Herland: Membayangkan Dunia Tanpa Laki-laki

Gilman menghancurkan mitos patriarki bahwa perempuan lemah tanpa laki-laki atau bahwa perempuan hanya cocok untuk tugas-tugas domestik

Herland

Herland

Mubadalah.id – Charlotte Perkins Gilman, seorang feminis, sosiolog, dan penulis berdarah Amerika. Dia adalah pelopor yang tak gentar menantang patriarki dan ketimpangan sosial pada akhir abad ke-19 hingga awal abad ke-20. Lahir pada 3 Juli 1860 di Hartford, Connecticut, Gilman dibesarkan dalam keluarga intelektual yang penuh gejolak.

Ayahnya, seorang pustakawan, meninggalkan keluarga saat ia masih kecil. Lalu ibunya berjuang sendirian membesarkan anak-anaknya dalam kemiskinan.

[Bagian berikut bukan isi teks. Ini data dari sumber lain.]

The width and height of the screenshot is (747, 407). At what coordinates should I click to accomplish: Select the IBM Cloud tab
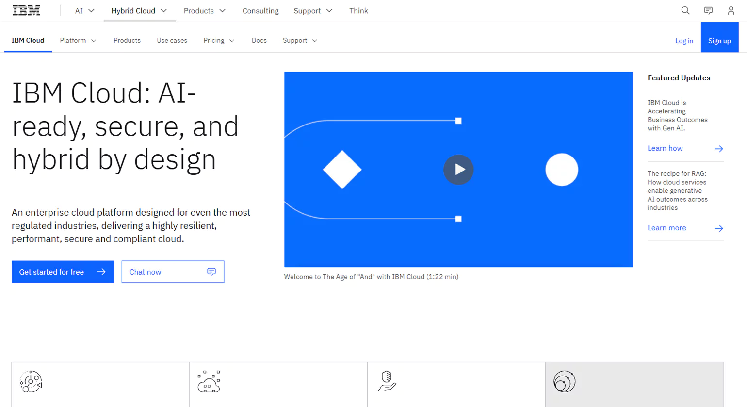pyautogui.click(x=28, y=41)
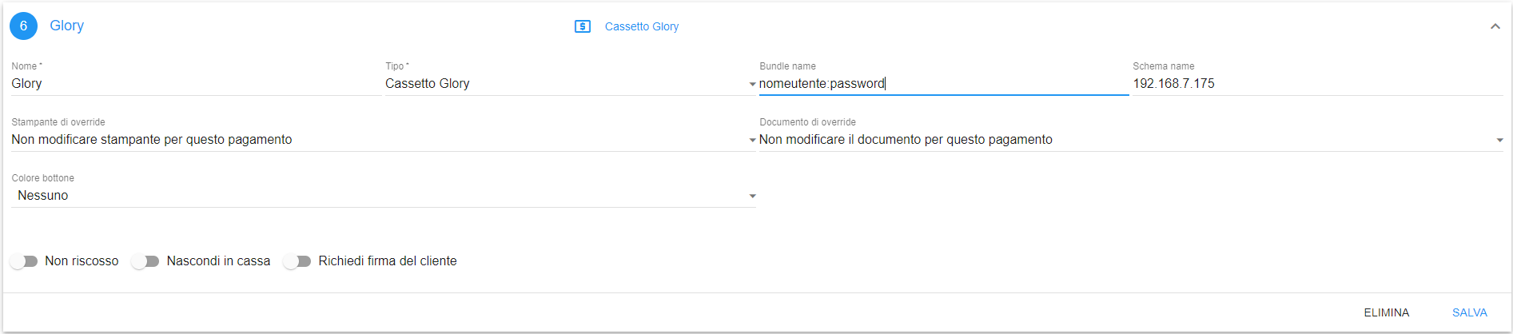
Task: Click the Schema name field with IP address
Action: (1318, 84)
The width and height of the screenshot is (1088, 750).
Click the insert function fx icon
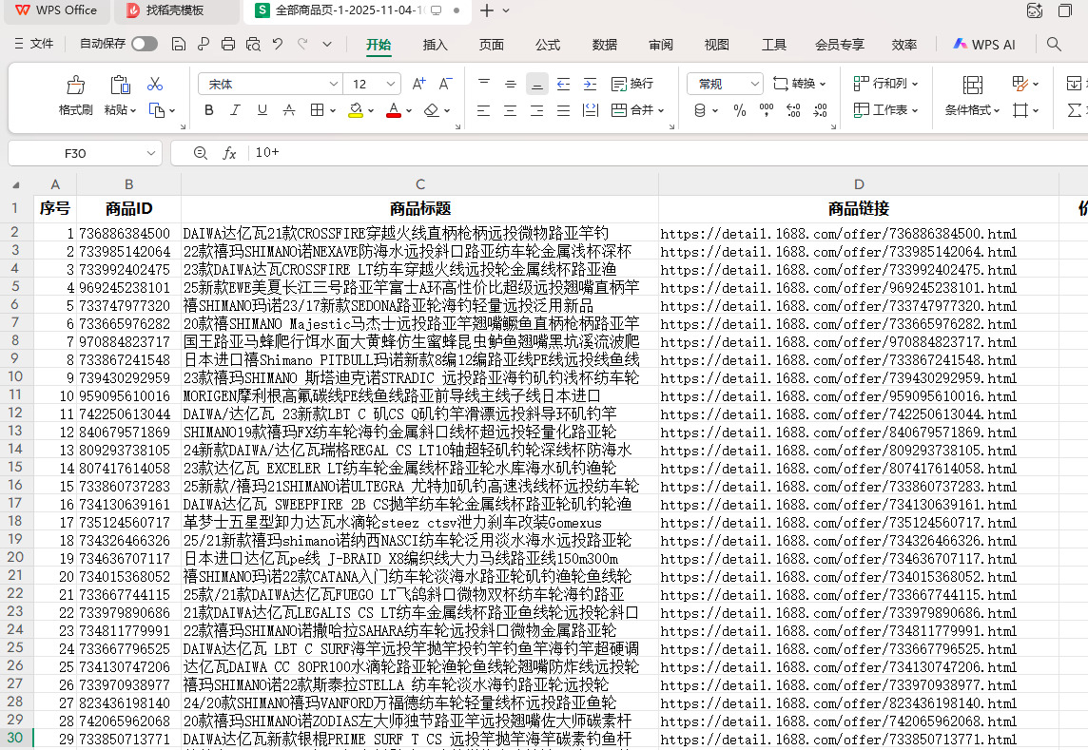coord(229,153)
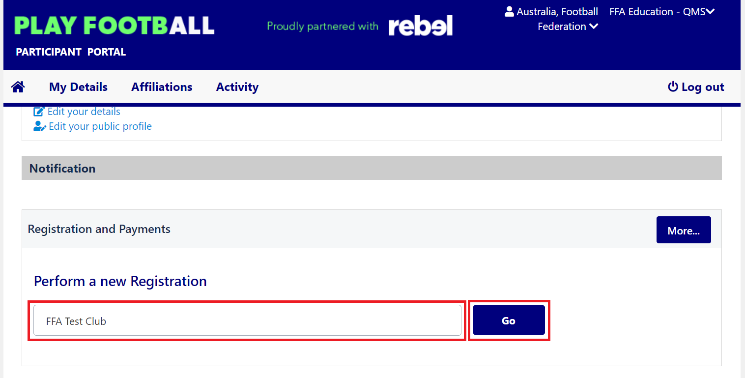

Pengalaman ini—ditambah dengan pernikahan pertamanya yang penuh tekanan dengan seniman Charles Walter Stetson dan depresi pasca melahirkan yang dia alami—membentuk pandangannya tentang ketidakadilan yang perempuan hadapi.

Gilman menyalurkan pergumulan hidupnya itu ke dalam tulisan, sehingga menghasilkan karya-karya seperti ‘Women and Economics’ (1898) dan ‘The Home: Its Work and Influence’ (1903), yang mengkritik struktur sosial yang membelenggu perempuan. Namun begitu, karya yang benar-benar memamerkan imajinasi terliarnya adalah ‘Herland’ (1915). Sebuah novel utopis yang membayangkan dunia tanpa laki-laki.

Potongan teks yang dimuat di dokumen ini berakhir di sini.